§ **GOAL**:
Echo the rows starting at the line containing "You are a GUI" and running through the end of the rows, including both ends. Omit the pictures from your answer.

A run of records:
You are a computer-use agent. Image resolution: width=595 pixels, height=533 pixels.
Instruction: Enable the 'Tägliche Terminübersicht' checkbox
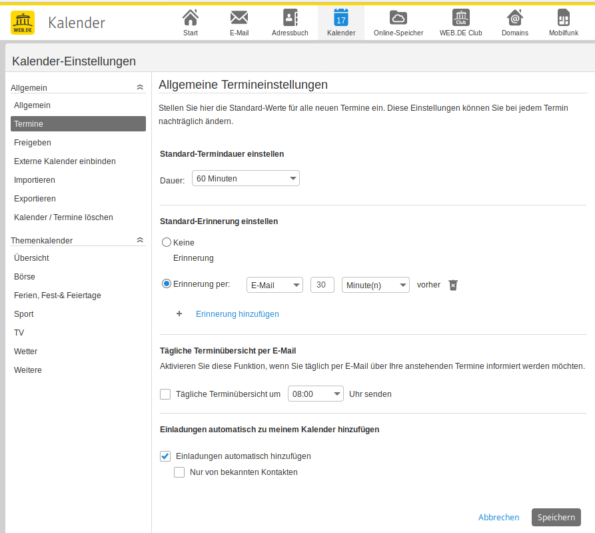click(x=165, y=394)
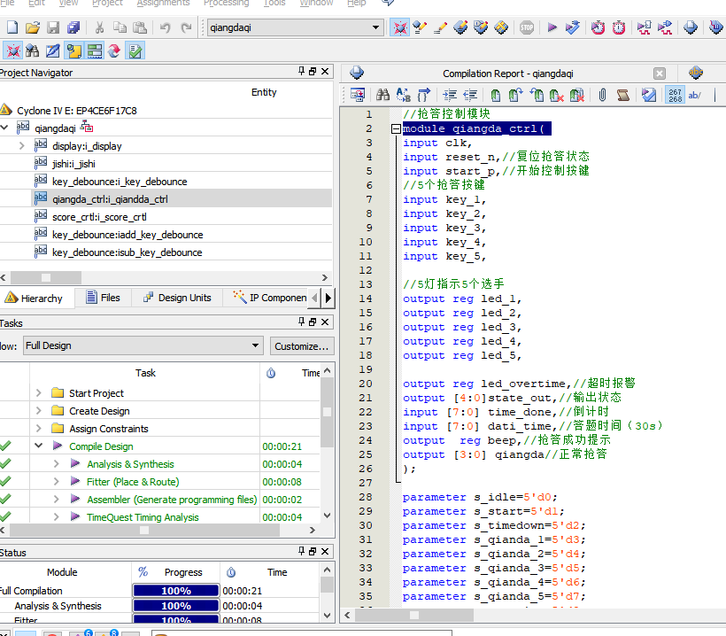Open the Flow Full Design dropdown
Image resolution: width=726 pixels, height=636 pixels.
pos(255,345)
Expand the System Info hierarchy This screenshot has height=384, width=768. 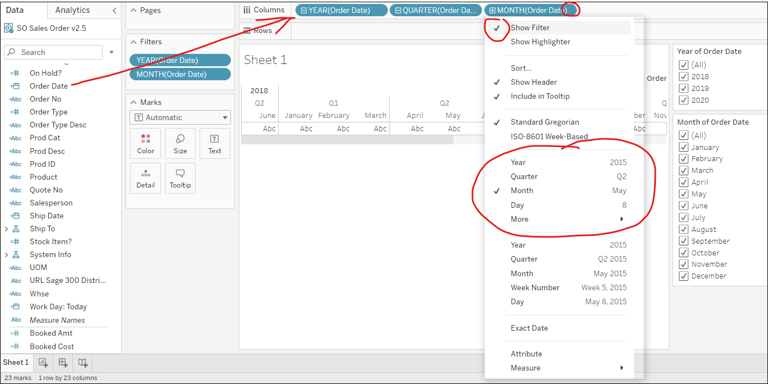6,254
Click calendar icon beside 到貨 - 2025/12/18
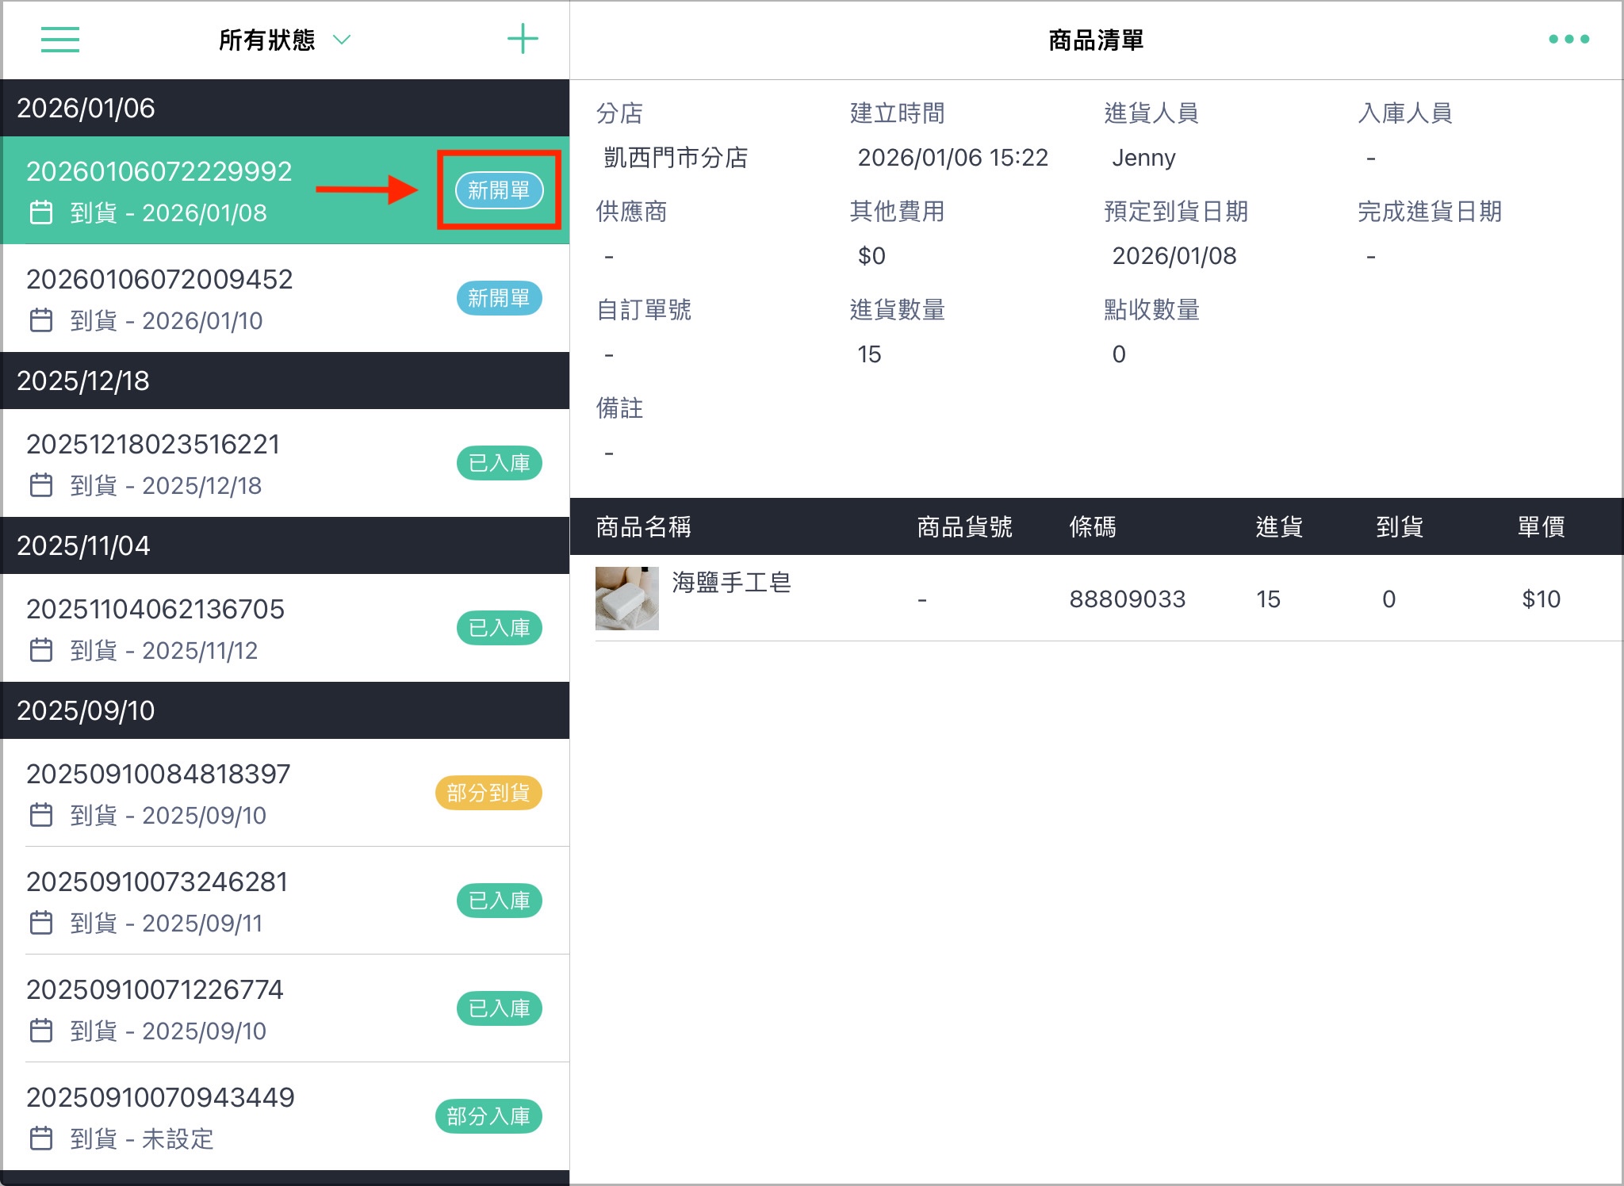Screen dimensions: 1624x1186 (x=41, y=485)
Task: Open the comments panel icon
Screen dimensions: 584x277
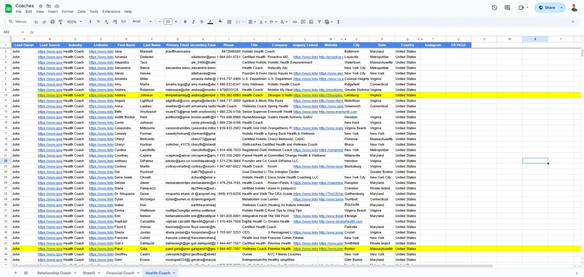Action: pos(507,7)
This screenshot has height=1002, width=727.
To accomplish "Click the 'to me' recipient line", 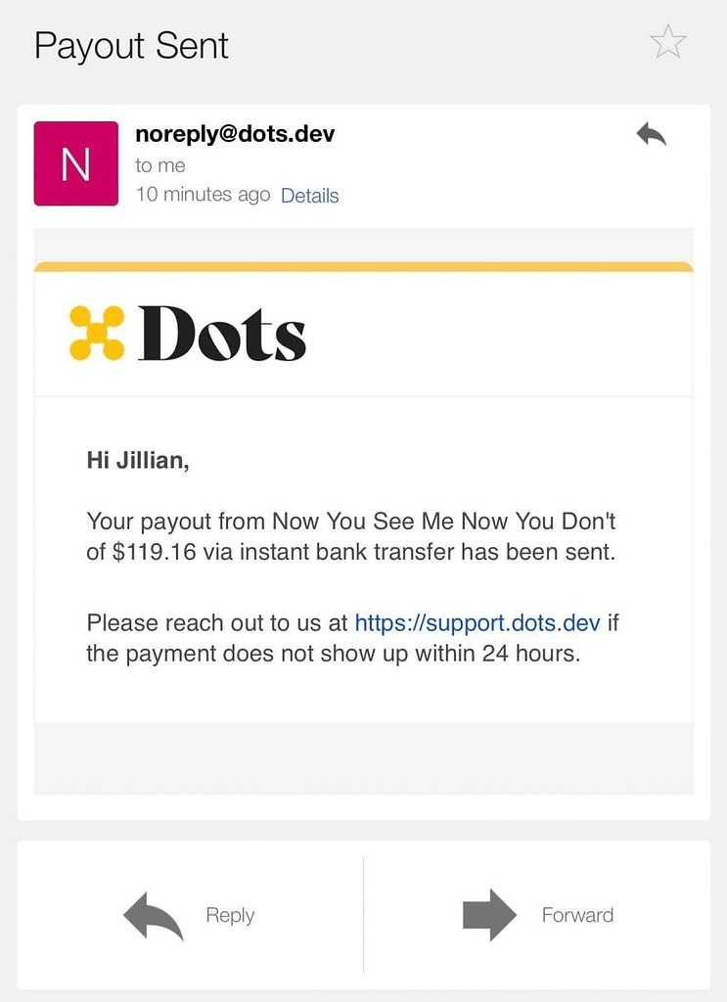I will tap(160, 165).

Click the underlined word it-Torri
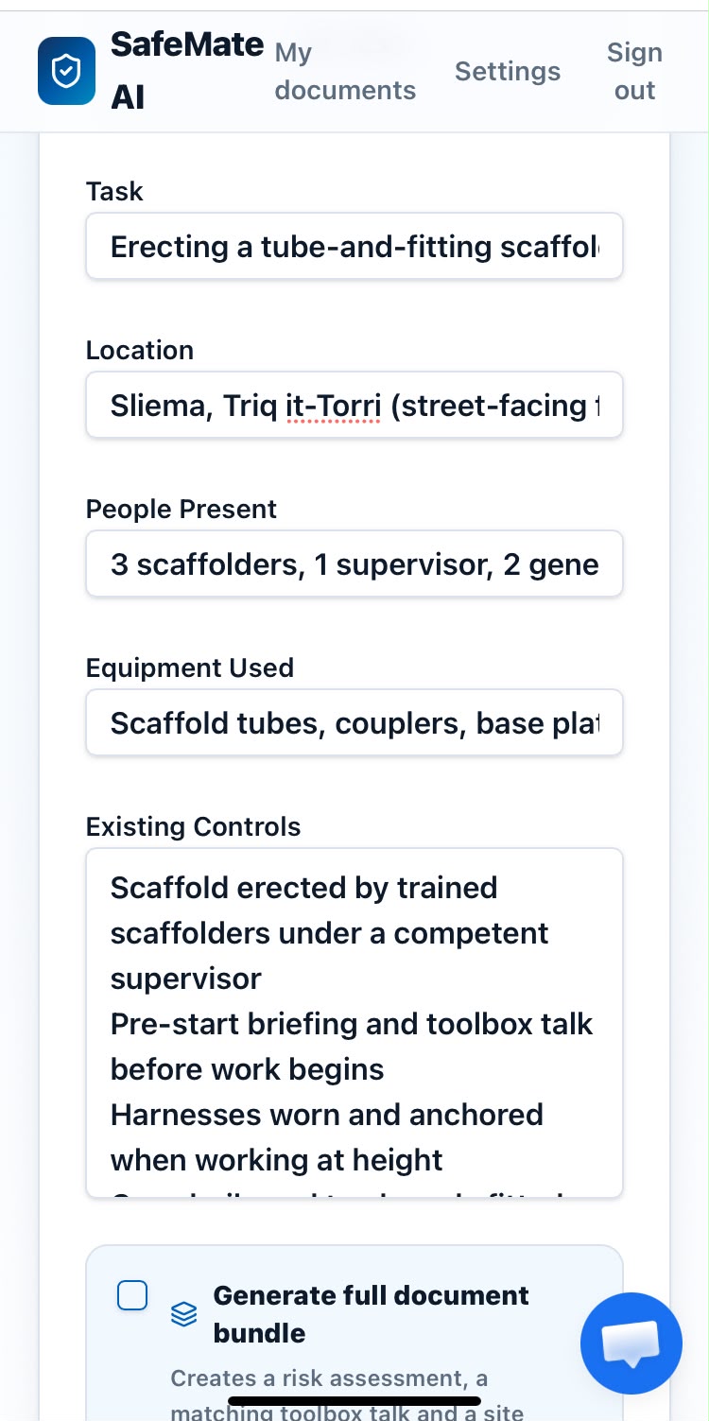pyautogui.click(x=333, y=407)
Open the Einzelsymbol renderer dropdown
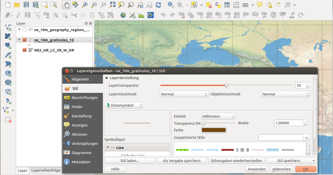This screenshot has height=175, width=333. pos(124,105)
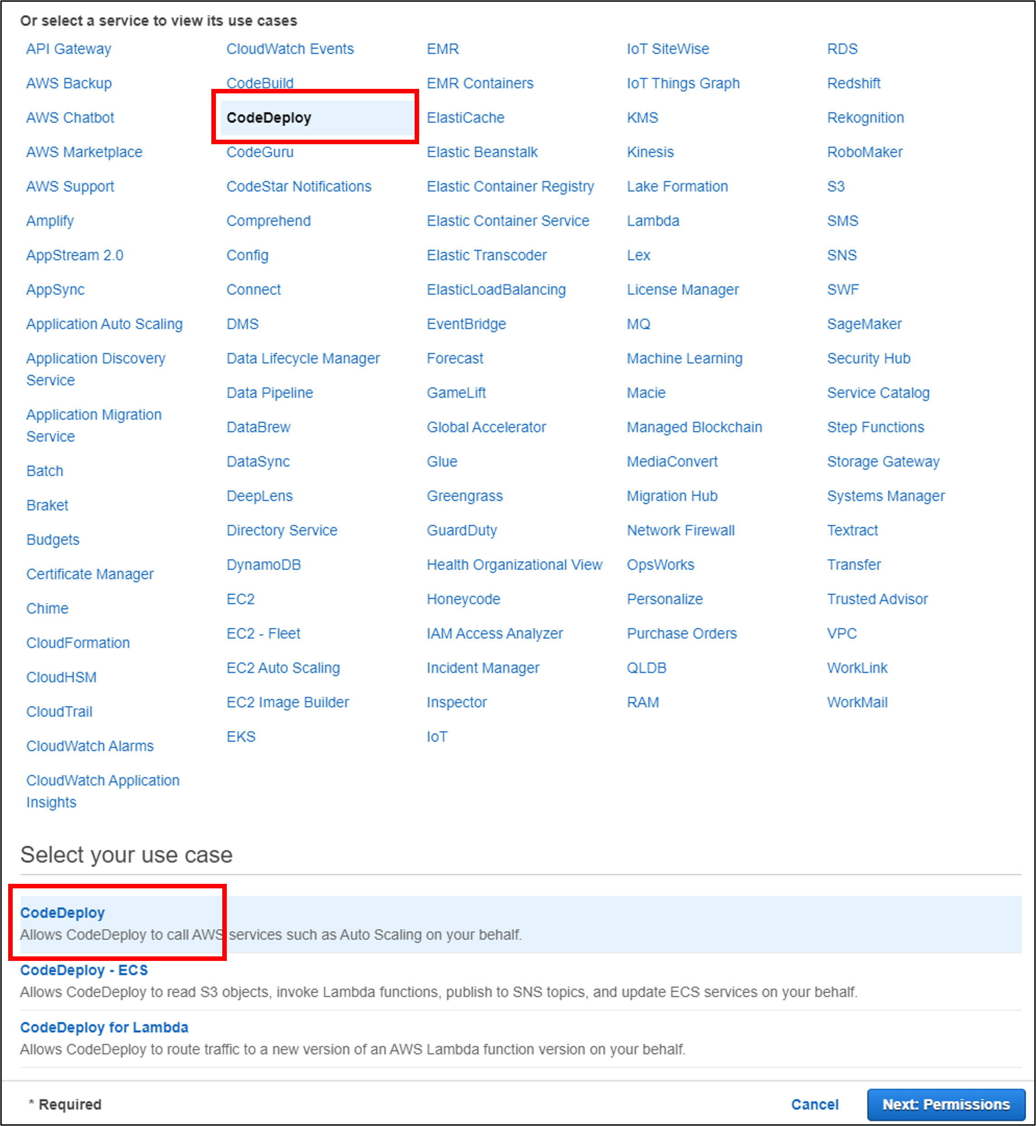Image resolution: width=1036 pixels, height=1126 pixels.
Task: Select the S3 service link
Action: pyautogui.click(x=835, y=186)
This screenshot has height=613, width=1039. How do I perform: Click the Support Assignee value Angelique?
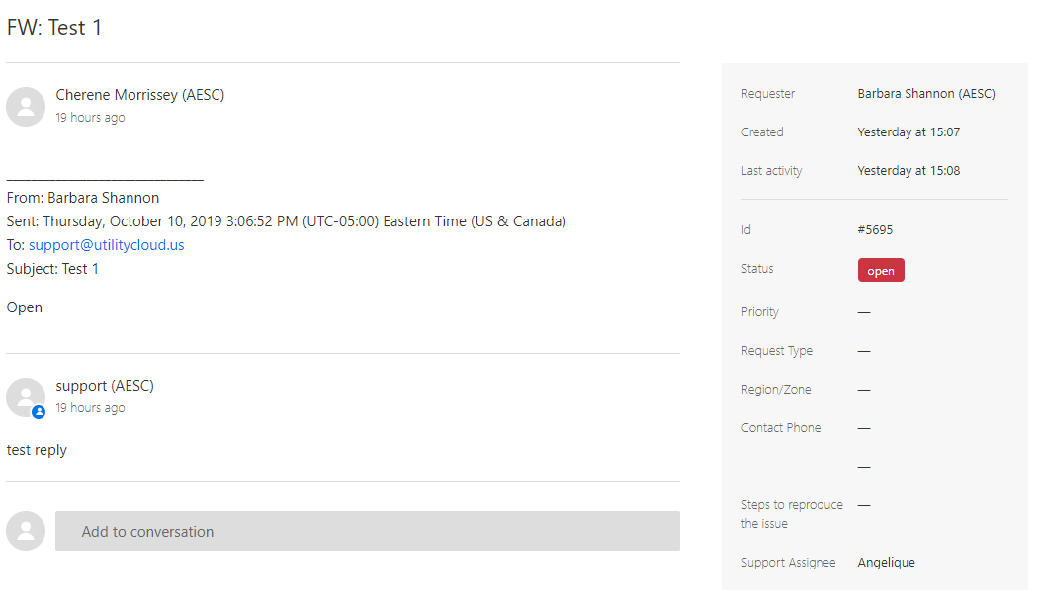point(886,563)
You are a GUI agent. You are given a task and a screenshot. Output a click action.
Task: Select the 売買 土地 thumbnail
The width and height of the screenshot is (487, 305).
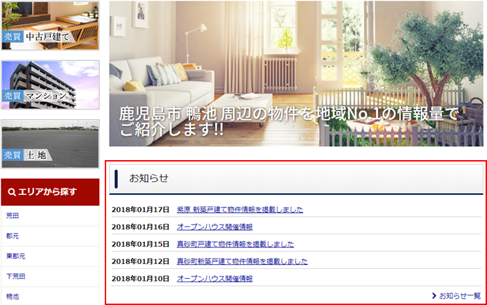(x=50, y=143)
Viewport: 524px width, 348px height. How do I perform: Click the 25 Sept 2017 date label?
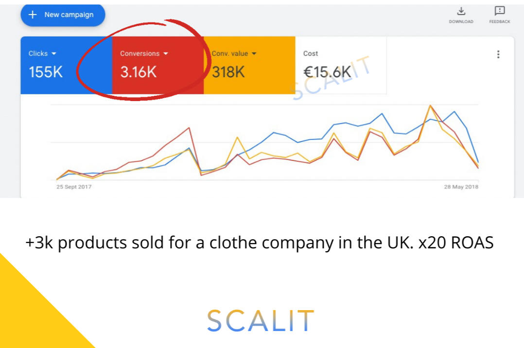74,187
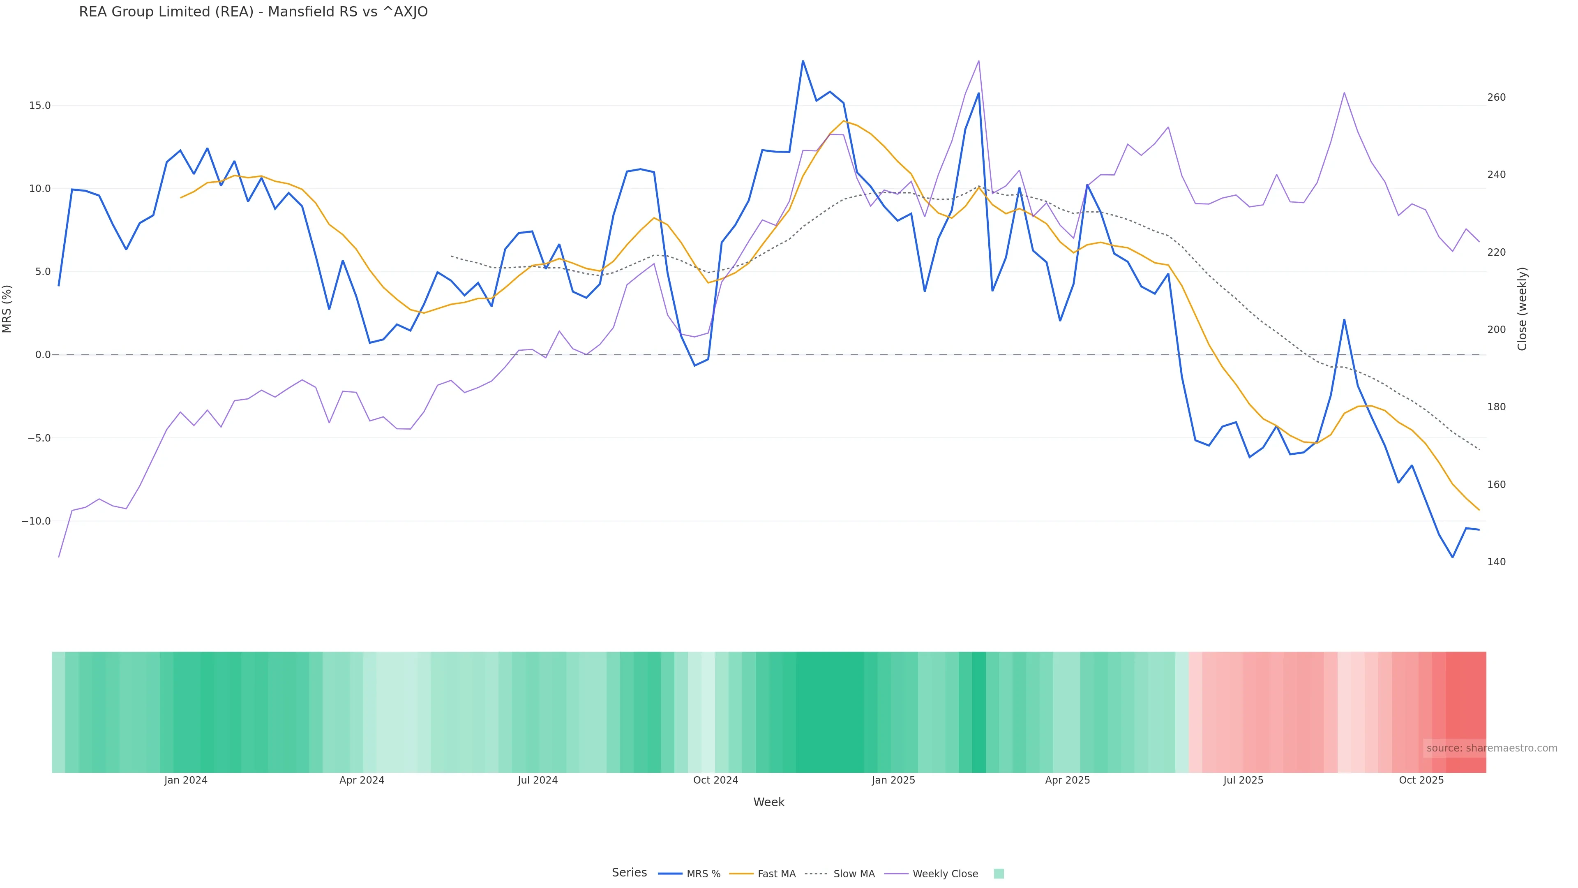Click the REA Group chart title
Image resolution: width=1578 pixels, height=888 pixels.
pos(253,12)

§ **SOLVED EXERCISE**:
You are a GUI agent. You are given a task and a screenshot. Output a click action.
Task: Select the 売買 土地 thumbnail
The width and height of the screenshot is (487, 305).
(x=50, y=143)
Viewport: 524px width, 348px height. How do I perform: Click the 25 Sept 2017 date label?
74,187
Click the REA Group chart title
Image resolution: width=1578 pixels, height=888 pixels.
pos(253,12)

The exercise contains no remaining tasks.